Here’s where the going gets a bit tougher, but the rewards are correspondingly greater. The most likely outcome of active listening is discovering opportunities that require a cross-functional effort to resolve. As a marketer, you may hit a wall right about now: that wall is your internal company structure, the departments, hierarchies, and “silos” that exist for good reasons (mostly relating to efficiency), but nonetheless thwart change.

If you’re in a matrix organization, you already have some of the tools you need to develop cross-functional teams: this is the nature of matrix organizations. If your organization is instead run according to isolated departments, you’ll need to recruit champions across the range of disciplines relating to the current problem, and also those that offer keys to the solution.
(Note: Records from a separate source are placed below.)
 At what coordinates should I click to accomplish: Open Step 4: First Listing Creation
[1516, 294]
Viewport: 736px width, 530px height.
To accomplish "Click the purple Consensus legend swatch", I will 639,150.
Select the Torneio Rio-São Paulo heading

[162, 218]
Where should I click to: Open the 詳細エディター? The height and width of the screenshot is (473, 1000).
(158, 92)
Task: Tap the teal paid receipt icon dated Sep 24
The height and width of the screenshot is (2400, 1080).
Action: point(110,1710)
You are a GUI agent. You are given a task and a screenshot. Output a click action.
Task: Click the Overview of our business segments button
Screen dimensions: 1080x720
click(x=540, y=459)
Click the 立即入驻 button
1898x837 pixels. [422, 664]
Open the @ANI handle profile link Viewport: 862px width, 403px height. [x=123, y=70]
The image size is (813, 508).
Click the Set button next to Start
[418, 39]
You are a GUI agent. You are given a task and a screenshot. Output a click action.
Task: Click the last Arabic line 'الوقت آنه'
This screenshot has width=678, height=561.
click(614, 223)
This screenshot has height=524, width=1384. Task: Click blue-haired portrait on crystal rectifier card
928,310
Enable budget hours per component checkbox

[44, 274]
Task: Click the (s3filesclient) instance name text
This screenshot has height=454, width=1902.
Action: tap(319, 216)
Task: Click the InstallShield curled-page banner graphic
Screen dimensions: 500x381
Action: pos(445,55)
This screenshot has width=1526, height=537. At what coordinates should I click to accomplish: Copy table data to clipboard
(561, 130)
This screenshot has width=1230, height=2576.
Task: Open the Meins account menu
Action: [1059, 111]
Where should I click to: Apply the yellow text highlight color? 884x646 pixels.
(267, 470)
Take the time to reach out, connect, and enlist — whatever it takes to put a team together that can address the challenges that your customers have identified.

Showing customers you recognize and act on suggestions for improvement — even if your experiences are “near perfect as is” — goes a long way toward calming the naysayers while encouraging your evangelists to share their positive experiences. Though much easier said than done, this is how you win in the long run in a socially connected marketplace.

Wrapping It Up

Listen-Participate-Collaborate. Follow this basic sequence, and you’ll set your social marketing extensions on a solid business footing.

The purchase cycle still begins with awareness and ends with purchase, but your promotional efforts have a whole new dimension right between the two. The consideration phase is the new battleground: as Pew’s John Horrigan put it back in 2002, “No matter what your customer sees, hears, or reads on TV, the radio, or in print, it will be verified on the Internet.”

Use social media for more than pushing your own message. Build your skills the right way and you can use this basic, new reality to your business advantage.